摻雜型鉍鐵基鈣鈦礦材料用於中溫固態燃料電池陰極之研究

Abstract

本研究探討了鎳、錳、鈷摻雜之鐵酸鉍鍶（Bi0.7Sr0.3FeO3-δ）鈣鈦礦材料之合成特性，電性與應用於中溫固態燃料電池陰極之電性表現。以EDTA-檸檬酸法合成不同摻雜量的粉末，利用X光繞射法(XRD)確定不同元素摻雜的固溶極限，利用能量色散X射線光谱(EDS)進行定量成分分析，探究合成粉末的均勻性，利用热機械分析量測試樣的熱膨脹係數。以兩點及四點直流電量測，X射线光电子能谱分析（XPS）及熱重分析(TGA)探討材料的導電特性以及氧成份的非當量比。結果顯示鎳的固溶極限為3 at%，而錳的固溶量至少為50 at%，鉍鐵基試樣的熱膨脹係數都約在(13.1±0.38 )x10-6 K-1，接近于氧化鈰且明顯低於鑭鍶鈷鐵（LSCF6428）。電性的結果顯示錳的摻雜明顯提高了總導電性。採用四點式量測离子导电率，其中Bi0.7Sr0.3FeO2.95-0.022 在800 oC的离子导电率为4.21 x10-3 S.cm-1。 以乾壓法製備300 μm陽極,以旋渡法（spin-coating）在陽極製備微米平坦層，電解質層及陰極層組裝為單電池，以交流阻抗（EIS）分析有無平坦層與不同燒結溫度下陰極之界面極化電阻與接觸電阻。其中一組電池含Bi0.7Sr0.3Fe0.5Mn0.5O2.88-0.03 +20 SDC 陰極在800 oC之輸出為119 mW.cm-2.

The effects of nickel, cobalt and manganese doping in bismuth-based ferrite perovskite (Bi0.7Sr0.3FeO3-δ) used as cathode of solid oxide fuel cells have been investigated in this study. The cathode powders were synthesized by EDTA-citric acid method. The phase purity of synthesized perovskites were analyzed by X-ray Diffraction (XRD).
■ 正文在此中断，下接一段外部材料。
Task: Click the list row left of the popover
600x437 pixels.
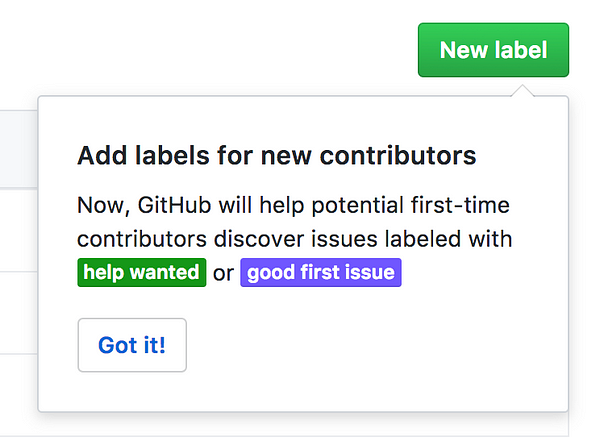Action: 18,230
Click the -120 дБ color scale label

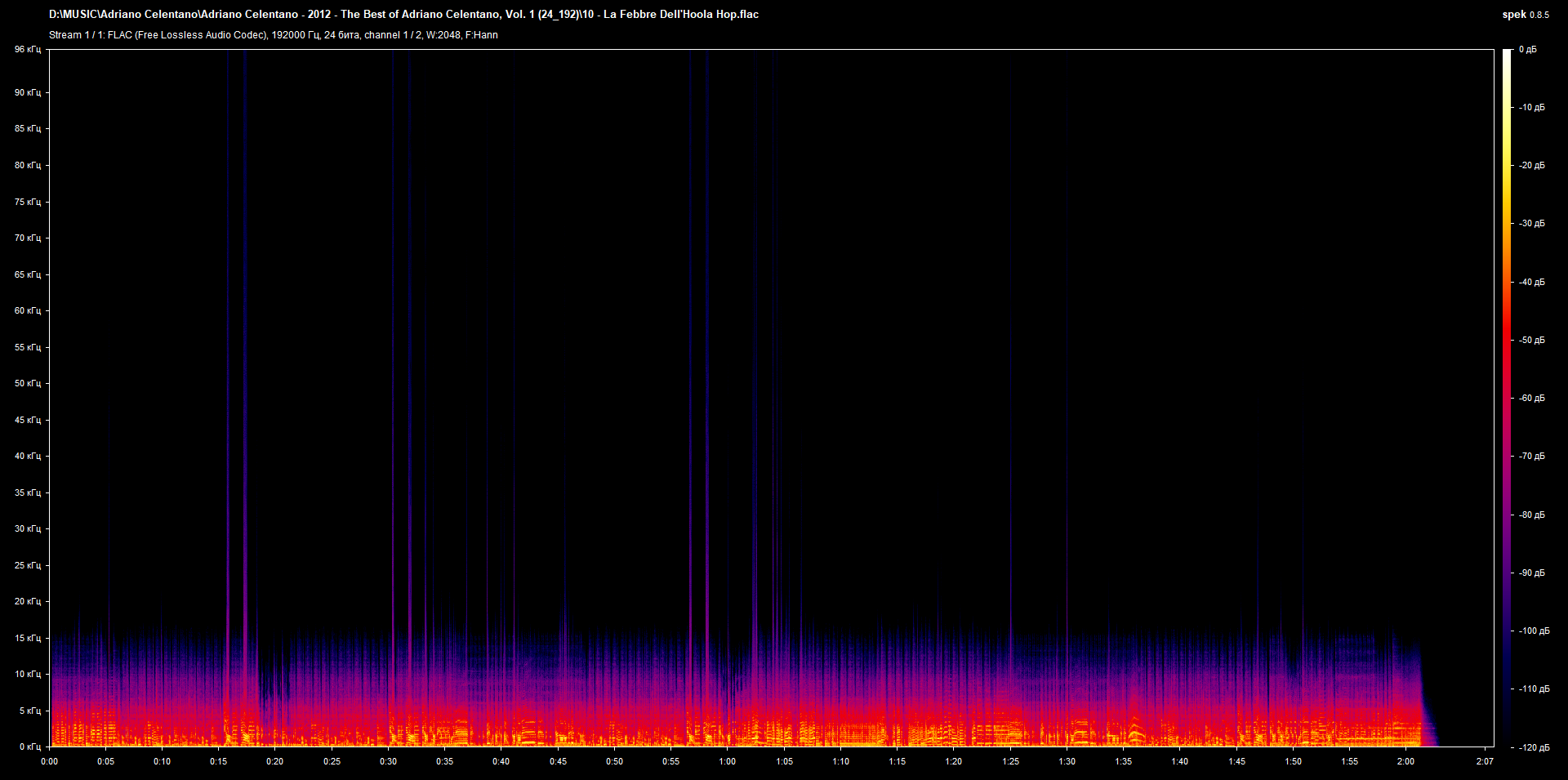[x=1533, y=747]
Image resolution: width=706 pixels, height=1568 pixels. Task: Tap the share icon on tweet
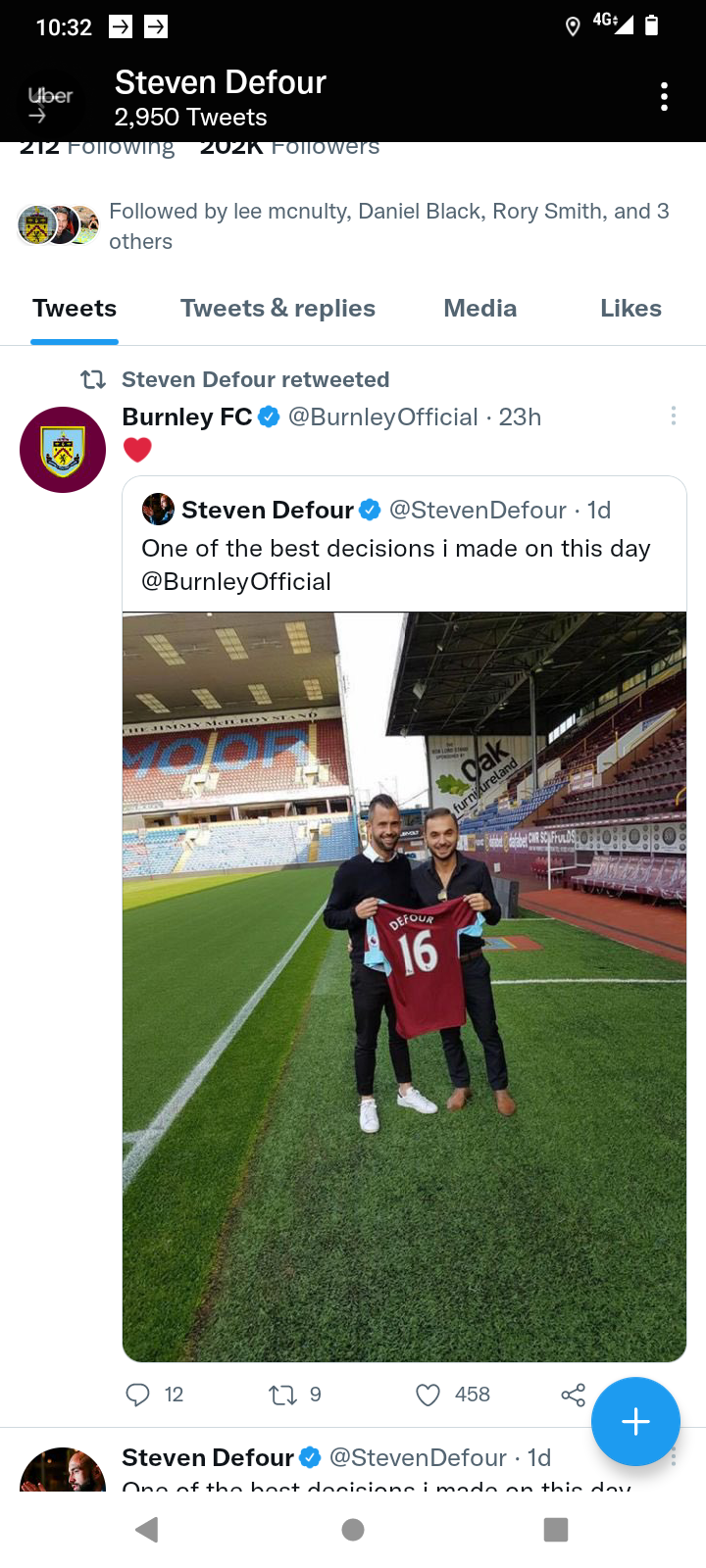click(573, 1395)
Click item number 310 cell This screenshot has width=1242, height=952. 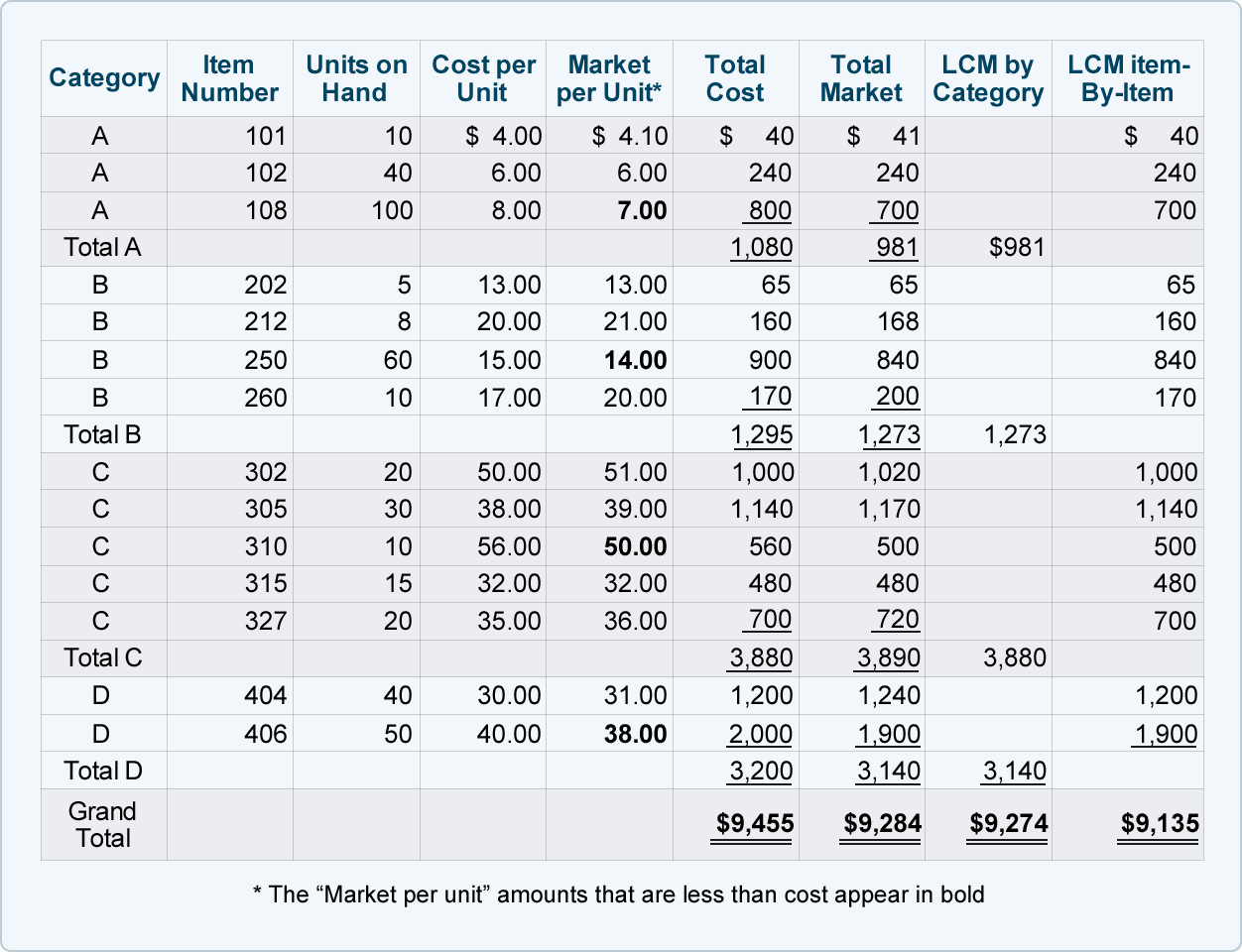click(266, 546)
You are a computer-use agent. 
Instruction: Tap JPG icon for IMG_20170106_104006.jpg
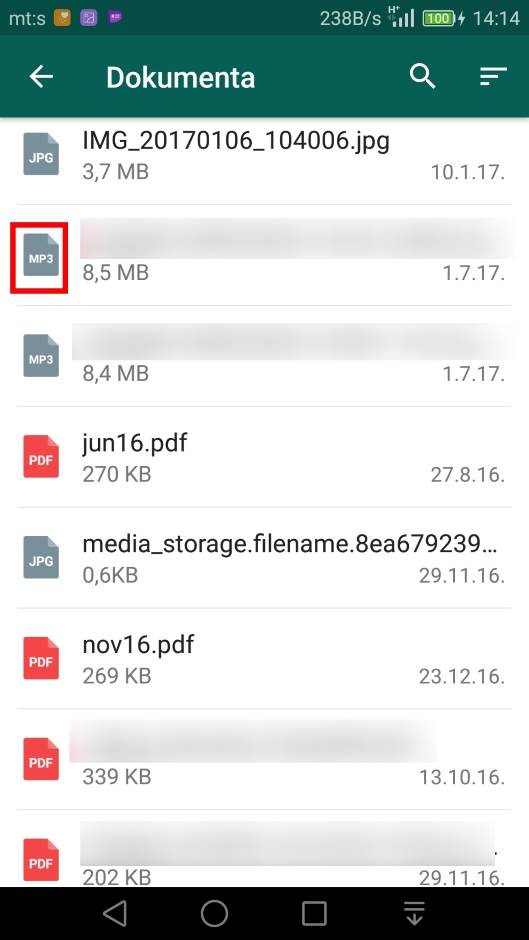click(41, 155)
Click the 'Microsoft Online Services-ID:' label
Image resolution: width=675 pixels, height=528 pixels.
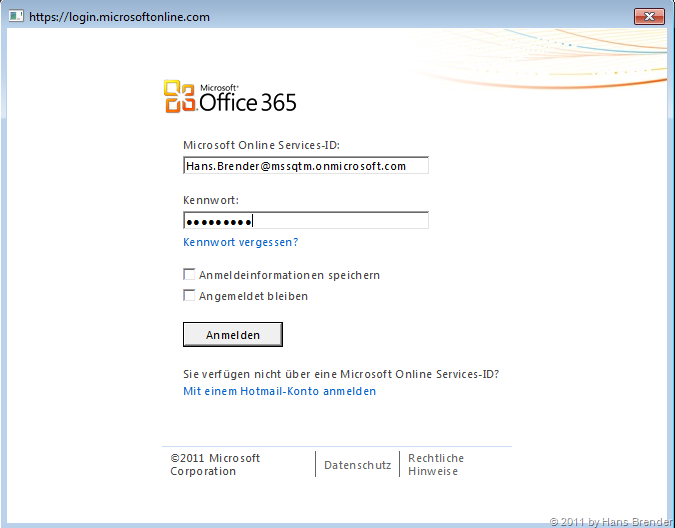[x=262, y=146]
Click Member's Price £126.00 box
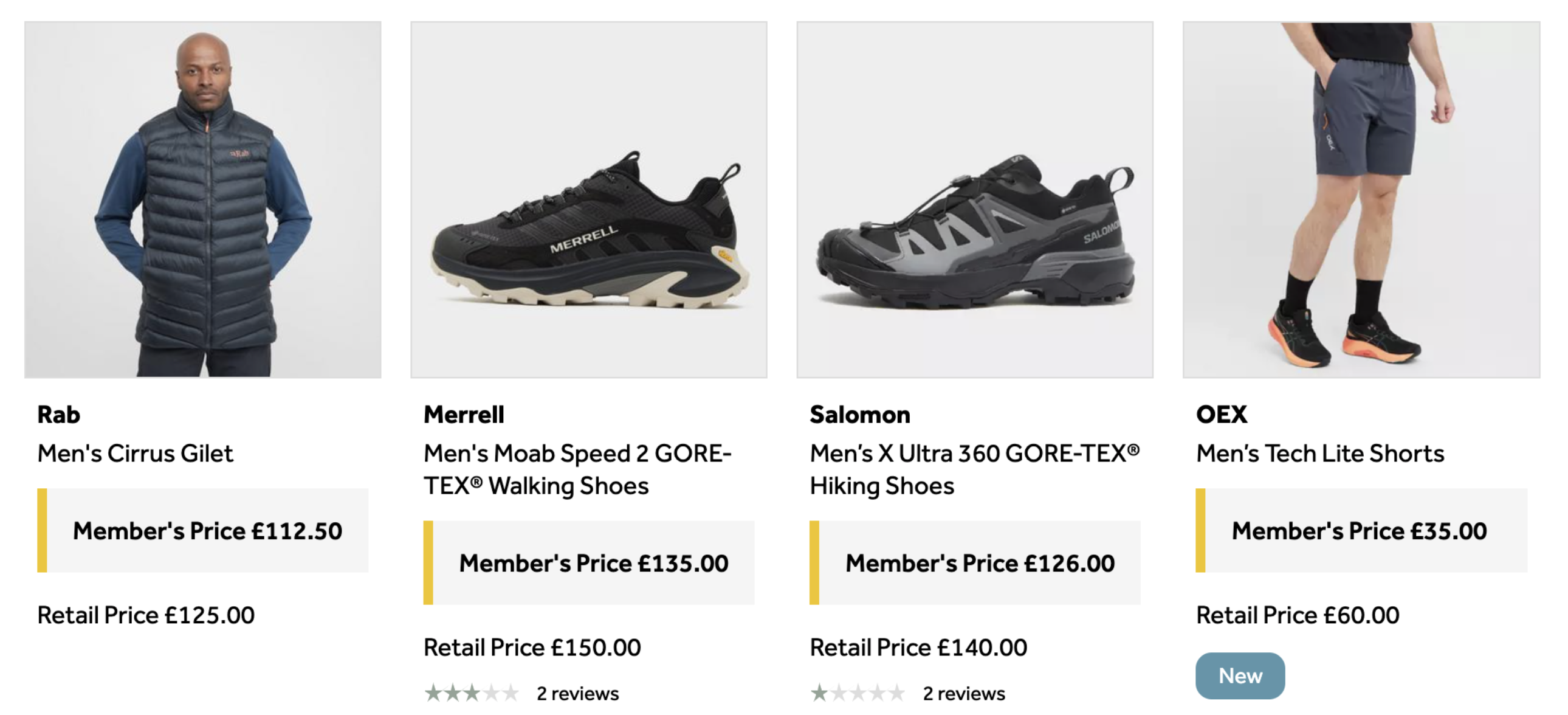 point(979,563)
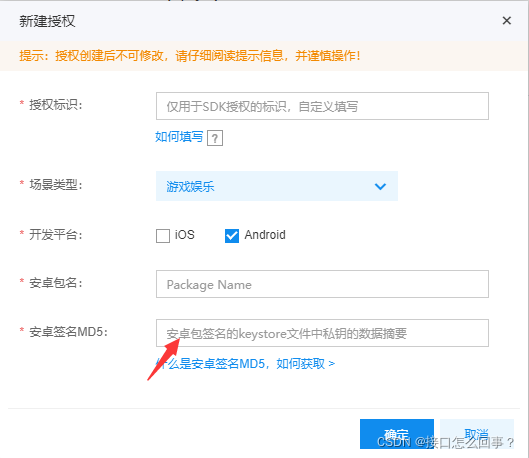Click the Package Name input field
529x458 pixels.
point(322,284)
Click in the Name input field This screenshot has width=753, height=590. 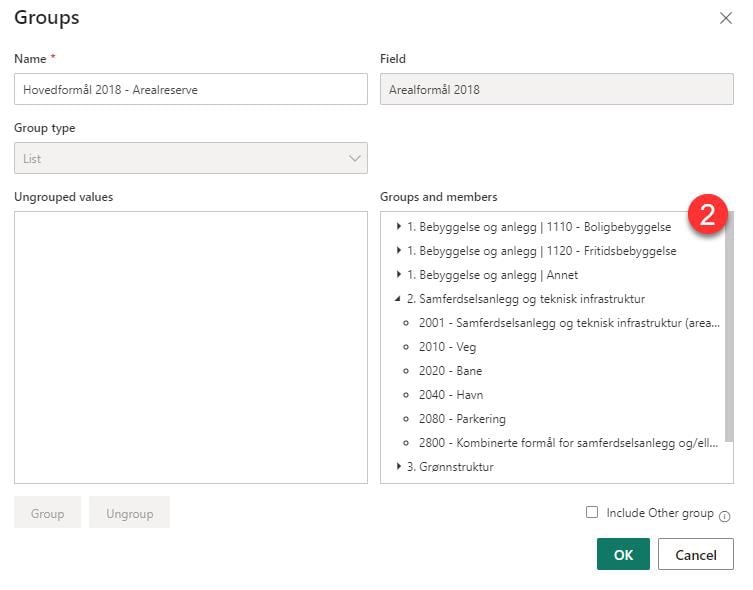190,89
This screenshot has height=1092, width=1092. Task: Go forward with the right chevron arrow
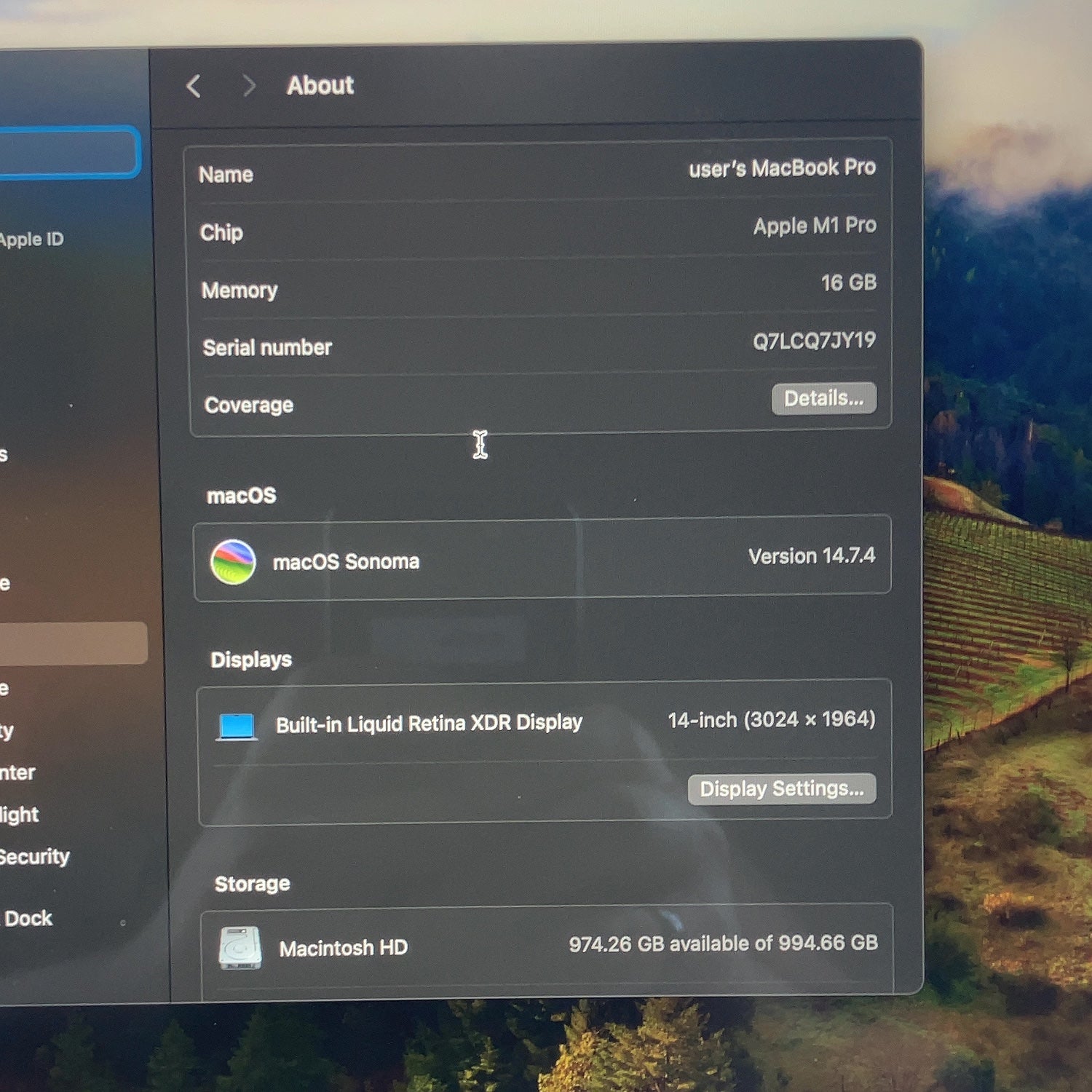(249, 85)
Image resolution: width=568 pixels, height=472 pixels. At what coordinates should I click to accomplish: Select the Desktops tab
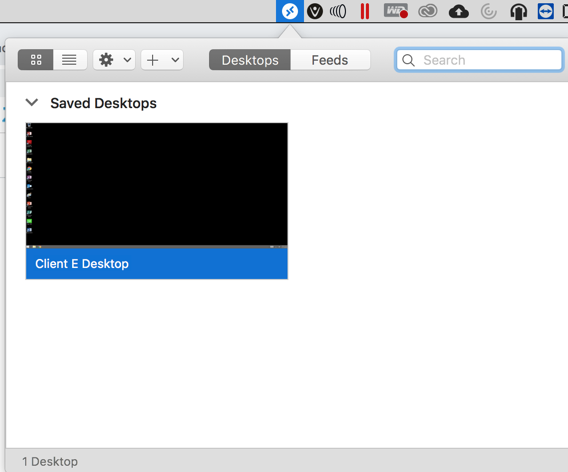250,60
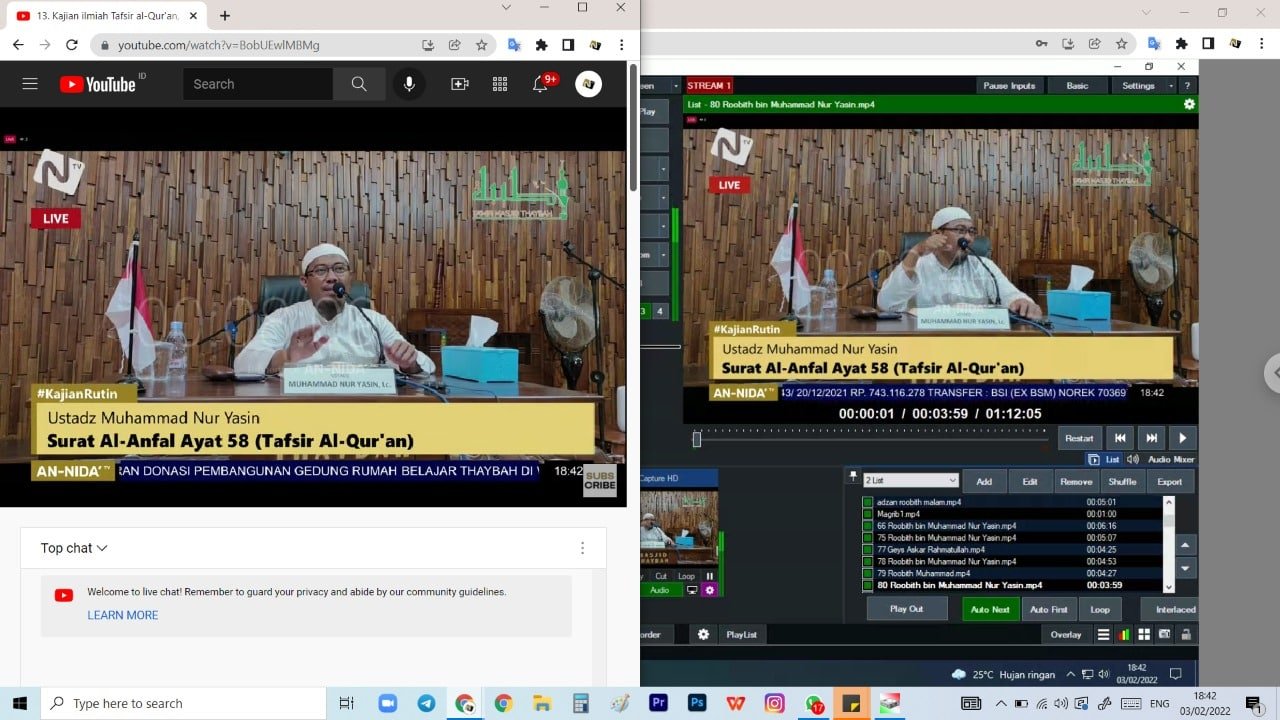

The solubility limit of Ni was 3 at%, while Mn can substitute for Fe at least 50 at% in BSF. Electrical conductivity by 2-probe and 4-probe DC methods showed that the 50 mol% doping of Mn on B-site improved the electrical conductivity significantly. The oxygen nonstoichiometry was analyzed by X-ray photoelectron spectroscopy (XPS) and thermogravimetric analysis (TGA) to reveal the deficiency of oxygen and ionic conductivity in the ferrites. The ionic conductivity of BSF was 4.21 x10-3 S.cm-1 at 800 oC. Anode disk of 300 μm thick coated with thin layer (μm layer thickness) of electrolyte by spin-coating method. The polarization resistance and contact resistance of the half-cell with an 8YSZ-N flat layer and cathode sintered by different sintering temperatures were analyzed by electrochemical impedance spectra analysis (EIS). Finally, the optimal cathode (Bi0.7Sr0.3Fe0.5Mn0.5O 2.88-0.034+20 SDC) was assembled to a full cell and the maximum power output was 119 mW.cm-2 at 800 oC.